Меня удивило, что в звероватом Лазаре Баукине все-таки есть человеческие чувства. Хотя почему человеческие? Звери тоже пекутся о детенышах. Лазарь поздно вспомнил о своих детях.
— Только Савелий сейчас почитает Лазаря, — заключила свой рассказ Кланька и стала подтягивать за цепочку гирю на больших настенных часах в лакированном футляре. — Время-то, глядите, какое! Надо, пожалуй, ложиться…
Мы легли с Венькой у печки на широкий, набитый шерстью тюфяк и укрылись одним тулупом.
Я хотел шепотом спросить Веньку, кто же этот Савелий? Но не решился. Шептаться — это хуже всего. Мы молча лежали под тулупом и слушали, как в соседней комнате скрипит кровать, на которую укладывает свое роскошное, пышное тело невеста «императора всея тайги» Кланька Звягина, терзаемая жгучей ревностью.

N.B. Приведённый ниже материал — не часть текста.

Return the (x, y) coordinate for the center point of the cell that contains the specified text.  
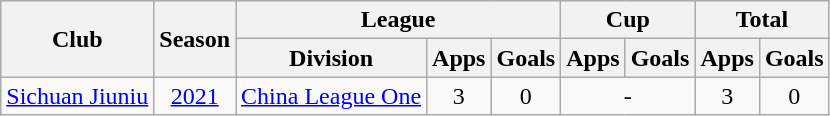
Sichuan Jiuniu (78, 96)
Club (78, 39)
Season (195, 39)
- (628, 96)
China League One (332, 96)
Division (332, 58)
Cup (628, 20)
League (398, 20)
2021 (195, 96)
Total (762, 20)
Detect which cell encompasses the target text, then output its (X, Y) center coordinate. 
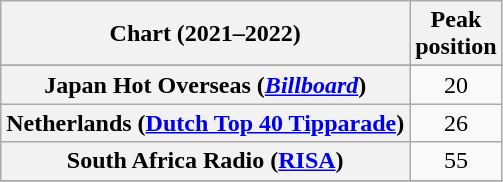
Japan Hot Overseas (Billboard) (206, 85)
20 (456, 85)
26 (456, 123)
Peakposition (456, 34)
South Africa Radio (RISA) (206, 161)
Chart (2021–2022) (206, 34)
55 (456, 161)
Netherlands (Dutch Top 40 Tipparade) (206, 123)
From the cell containing the given text, extract its center point as [X, Y] coordinate. 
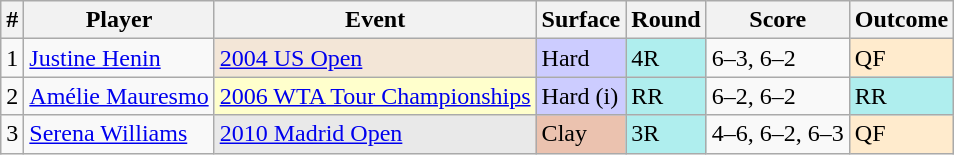
# [12, 20]
Serena Williams [119, 134]
Surface [581, 20]
2010 Madrid Open [375, 134]
1 [12, 58]
Hard [581, 58]
4R [666, 58]
2004 US Open [375, 58]
3 [12, 134]
Hard (i) [581, 96]
Clay [581, 134]
Justine Henin [119, 58]
Outcome [901, 20]
6–2, 6–2 [778, 96]
6–3, 6–2 [778, 58]
Event [375, 20]
3R [666, 134]
Round [666, 20]
Amélie Mauresmo [119, 96]
2006 WTA Tour Championships [375, 96]
Player [119, 20]
Score [778, 20]
4–6, 6–2, 6–3 [778, 134]
2 [12, 96]
Provide the (x, y) coordinate of the cell's center where the given text is located.  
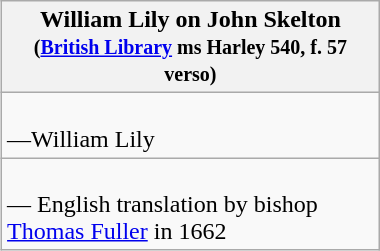
—William Lily (191, 126)
William Lily on John Skelton(British Library ms Harley 540, f. 57 verso) (191, 47)
— English translation by bishop Thomas Fuller in 1662 (191, 204)
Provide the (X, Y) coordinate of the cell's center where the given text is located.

А над нами на печке стонет и ворочается, тревожимый лютой злобой и недугами, бывший околоточный надзиратель, которого для чего-то велел сохранять неизвестный мне Савелий, чьим именем мы вошли в этот дом.
Дом этот стоит на горе, но мне кажется в темноте, что мы лежим где-то на самом дне, может быть на дне какой-то пропасти.
Венька тихонько приподымает тулуп, вылезает и уходит в сени.
Я не вижу, не слышу, но отчетливо представляю себе, как он ловит впотьмах плавающий в ушате ковшик, зачерпывает воду со льдом и жадно пьет, роняя капли на голую грудь.
Я тоже страшно хочу пить. У меня все горит внутри от первачка и лука и еще от чего-то, что мы ели. Но я не решаюсь встать.
Я слышу, как Венька вышел из сеней и прошел в ту комнату, где лежит Кланька. Кровать опять заскрипела.
Это Кланька встала с кровати. Я вспомнил, как она сказала крестному: «Они пришли от Савелия по важному делу». Вот теперь Венька выкладывает ей это важное дело или то, что она должна посчитать важным.
А может, он просто любезничает с ней. Может, он обнял ее сейчас, теплую, большую, душистую, и целует впотьмах. Пусть ее лучше Венька целует, чем какой-то бандит Воронцов. Ну что хорошего увидит в жизни эта Кланька, если она связывает себя с бандитами — уже связала? Ни за что увянет ее красота.